*** Data extract ***

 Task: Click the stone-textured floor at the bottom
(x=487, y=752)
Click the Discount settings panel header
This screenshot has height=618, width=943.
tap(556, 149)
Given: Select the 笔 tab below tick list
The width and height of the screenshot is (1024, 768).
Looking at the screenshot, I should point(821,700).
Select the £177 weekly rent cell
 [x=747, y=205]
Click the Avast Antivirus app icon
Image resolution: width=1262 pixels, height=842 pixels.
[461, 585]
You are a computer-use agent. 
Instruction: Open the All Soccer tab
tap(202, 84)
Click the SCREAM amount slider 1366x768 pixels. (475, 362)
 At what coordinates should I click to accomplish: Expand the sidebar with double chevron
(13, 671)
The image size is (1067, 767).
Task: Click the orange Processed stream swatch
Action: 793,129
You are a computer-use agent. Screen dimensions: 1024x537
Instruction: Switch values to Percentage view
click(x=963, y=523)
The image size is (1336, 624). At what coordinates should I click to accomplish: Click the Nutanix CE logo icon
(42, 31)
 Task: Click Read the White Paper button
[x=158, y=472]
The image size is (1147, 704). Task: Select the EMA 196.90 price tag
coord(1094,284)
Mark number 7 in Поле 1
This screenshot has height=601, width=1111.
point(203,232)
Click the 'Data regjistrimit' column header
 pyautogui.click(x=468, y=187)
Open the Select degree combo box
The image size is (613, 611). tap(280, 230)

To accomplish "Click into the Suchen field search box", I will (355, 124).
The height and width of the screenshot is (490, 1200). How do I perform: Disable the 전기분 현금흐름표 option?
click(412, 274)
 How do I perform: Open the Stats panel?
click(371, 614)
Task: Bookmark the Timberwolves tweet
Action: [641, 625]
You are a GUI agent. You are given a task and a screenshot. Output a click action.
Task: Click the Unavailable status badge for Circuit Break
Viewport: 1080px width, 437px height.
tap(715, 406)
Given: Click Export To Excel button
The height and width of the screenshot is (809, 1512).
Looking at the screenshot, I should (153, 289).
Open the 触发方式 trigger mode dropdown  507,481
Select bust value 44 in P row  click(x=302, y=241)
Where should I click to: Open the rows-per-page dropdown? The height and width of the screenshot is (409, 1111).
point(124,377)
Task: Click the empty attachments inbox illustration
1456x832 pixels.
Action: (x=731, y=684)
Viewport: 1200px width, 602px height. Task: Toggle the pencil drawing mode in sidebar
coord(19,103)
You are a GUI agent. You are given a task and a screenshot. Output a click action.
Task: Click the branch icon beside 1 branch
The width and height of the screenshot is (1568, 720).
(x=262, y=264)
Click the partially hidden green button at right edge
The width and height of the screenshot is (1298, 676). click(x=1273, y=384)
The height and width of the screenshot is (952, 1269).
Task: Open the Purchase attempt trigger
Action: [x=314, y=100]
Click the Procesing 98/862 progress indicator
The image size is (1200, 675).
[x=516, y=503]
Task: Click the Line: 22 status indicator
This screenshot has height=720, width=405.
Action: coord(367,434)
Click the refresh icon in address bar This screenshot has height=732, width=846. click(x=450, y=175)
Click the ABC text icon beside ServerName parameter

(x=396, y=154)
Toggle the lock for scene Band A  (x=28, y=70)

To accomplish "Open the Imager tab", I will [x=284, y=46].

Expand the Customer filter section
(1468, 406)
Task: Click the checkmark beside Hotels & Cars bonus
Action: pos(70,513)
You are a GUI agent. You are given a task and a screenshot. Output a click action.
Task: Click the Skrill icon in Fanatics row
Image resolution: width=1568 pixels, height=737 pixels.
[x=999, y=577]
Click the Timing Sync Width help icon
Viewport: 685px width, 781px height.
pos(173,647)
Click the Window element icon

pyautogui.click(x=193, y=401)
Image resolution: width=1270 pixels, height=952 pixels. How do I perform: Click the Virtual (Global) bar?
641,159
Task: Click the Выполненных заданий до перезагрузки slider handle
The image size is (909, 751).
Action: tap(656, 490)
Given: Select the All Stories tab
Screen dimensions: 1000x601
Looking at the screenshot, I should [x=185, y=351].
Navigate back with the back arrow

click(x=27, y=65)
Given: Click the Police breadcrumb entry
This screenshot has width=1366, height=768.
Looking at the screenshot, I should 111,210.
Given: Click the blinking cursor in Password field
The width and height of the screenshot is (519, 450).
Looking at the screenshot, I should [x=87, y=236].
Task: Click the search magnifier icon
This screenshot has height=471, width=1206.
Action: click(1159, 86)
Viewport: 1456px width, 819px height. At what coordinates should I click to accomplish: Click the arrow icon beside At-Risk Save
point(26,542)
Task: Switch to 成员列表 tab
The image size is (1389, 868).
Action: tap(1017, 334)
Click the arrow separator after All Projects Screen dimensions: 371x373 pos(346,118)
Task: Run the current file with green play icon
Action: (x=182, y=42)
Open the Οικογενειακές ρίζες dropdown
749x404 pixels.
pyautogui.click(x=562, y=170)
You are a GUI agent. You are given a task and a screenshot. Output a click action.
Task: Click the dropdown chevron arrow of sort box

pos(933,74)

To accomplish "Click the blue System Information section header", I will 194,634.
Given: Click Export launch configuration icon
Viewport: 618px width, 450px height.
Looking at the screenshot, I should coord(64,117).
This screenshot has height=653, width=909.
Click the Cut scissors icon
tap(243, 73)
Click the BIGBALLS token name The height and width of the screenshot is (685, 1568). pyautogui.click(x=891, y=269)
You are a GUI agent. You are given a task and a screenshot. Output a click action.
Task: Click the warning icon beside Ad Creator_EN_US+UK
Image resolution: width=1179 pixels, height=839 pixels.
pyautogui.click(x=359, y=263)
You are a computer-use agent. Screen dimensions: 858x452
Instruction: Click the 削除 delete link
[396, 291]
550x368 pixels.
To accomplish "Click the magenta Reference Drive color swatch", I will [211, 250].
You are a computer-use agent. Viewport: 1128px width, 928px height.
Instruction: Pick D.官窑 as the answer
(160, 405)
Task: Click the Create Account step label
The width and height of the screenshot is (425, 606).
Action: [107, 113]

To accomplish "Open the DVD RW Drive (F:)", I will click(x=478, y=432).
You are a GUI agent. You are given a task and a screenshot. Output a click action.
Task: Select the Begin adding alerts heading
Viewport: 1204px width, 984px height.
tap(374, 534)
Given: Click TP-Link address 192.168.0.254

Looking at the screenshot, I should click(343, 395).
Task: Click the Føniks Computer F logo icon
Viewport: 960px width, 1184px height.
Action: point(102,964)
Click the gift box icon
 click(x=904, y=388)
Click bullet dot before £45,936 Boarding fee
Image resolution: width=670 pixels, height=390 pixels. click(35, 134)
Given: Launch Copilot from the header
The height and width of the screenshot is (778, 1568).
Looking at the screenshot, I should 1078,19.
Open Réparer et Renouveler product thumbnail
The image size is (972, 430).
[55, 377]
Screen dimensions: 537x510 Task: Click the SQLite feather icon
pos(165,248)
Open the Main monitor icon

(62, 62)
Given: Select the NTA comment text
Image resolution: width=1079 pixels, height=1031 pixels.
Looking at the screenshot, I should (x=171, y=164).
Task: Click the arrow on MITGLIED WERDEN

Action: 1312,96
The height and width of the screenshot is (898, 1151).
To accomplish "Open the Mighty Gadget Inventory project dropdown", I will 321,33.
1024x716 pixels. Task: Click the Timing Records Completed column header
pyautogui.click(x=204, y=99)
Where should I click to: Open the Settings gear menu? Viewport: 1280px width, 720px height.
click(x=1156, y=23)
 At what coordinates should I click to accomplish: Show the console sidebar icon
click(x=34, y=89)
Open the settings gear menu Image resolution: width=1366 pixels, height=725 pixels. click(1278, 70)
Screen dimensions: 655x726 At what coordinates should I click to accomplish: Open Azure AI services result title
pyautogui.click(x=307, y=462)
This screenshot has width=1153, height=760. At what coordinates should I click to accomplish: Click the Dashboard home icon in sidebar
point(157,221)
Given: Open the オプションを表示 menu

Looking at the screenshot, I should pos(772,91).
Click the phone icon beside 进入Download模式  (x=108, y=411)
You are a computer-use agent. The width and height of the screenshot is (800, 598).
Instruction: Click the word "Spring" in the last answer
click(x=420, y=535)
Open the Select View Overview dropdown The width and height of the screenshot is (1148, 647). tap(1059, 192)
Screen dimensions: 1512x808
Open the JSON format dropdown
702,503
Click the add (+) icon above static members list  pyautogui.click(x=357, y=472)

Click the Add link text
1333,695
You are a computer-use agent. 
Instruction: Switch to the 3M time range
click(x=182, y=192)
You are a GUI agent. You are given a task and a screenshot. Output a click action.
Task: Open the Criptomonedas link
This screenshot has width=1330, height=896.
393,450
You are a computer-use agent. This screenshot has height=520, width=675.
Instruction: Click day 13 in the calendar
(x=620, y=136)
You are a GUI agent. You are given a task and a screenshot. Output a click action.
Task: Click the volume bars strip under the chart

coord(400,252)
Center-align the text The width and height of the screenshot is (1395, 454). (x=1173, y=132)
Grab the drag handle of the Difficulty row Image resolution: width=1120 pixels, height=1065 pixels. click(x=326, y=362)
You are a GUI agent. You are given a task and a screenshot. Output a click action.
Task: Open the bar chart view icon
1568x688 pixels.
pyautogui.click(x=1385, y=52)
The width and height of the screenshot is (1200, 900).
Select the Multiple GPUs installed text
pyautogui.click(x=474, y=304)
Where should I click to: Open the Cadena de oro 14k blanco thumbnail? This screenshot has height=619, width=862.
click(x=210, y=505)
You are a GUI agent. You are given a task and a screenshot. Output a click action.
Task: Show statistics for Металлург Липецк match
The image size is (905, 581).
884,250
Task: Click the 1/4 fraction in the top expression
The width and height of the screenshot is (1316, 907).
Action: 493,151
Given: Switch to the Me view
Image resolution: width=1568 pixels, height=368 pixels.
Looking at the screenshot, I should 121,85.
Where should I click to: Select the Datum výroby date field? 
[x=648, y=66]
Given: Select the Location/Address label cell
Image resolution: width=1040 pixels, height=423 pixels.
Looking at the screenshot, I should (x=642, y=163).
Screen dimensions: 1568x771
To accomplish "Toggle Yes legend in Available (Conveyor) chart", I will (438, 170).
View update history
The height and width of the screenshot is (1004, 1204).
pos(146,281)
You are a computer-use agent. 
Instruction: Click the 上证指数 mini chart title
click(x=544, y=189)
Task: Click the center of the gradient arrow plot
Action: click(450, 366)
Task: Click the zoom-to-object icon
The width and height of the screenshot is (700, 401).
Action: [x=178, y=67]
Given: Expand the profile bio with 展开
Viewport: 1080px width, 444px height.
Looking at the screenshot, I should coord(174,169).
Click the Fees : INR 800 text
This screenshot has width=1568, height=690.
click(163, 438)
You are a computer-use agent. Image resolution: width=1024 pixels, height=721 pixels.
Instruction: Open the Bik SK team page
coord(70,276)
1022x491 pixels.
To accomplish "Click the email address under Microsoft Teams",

*** End of Data extract ***

• **Task objective**: Count how many lines in the data above hold "label", and give that number by itself.

• **Answer for this exercise**: 2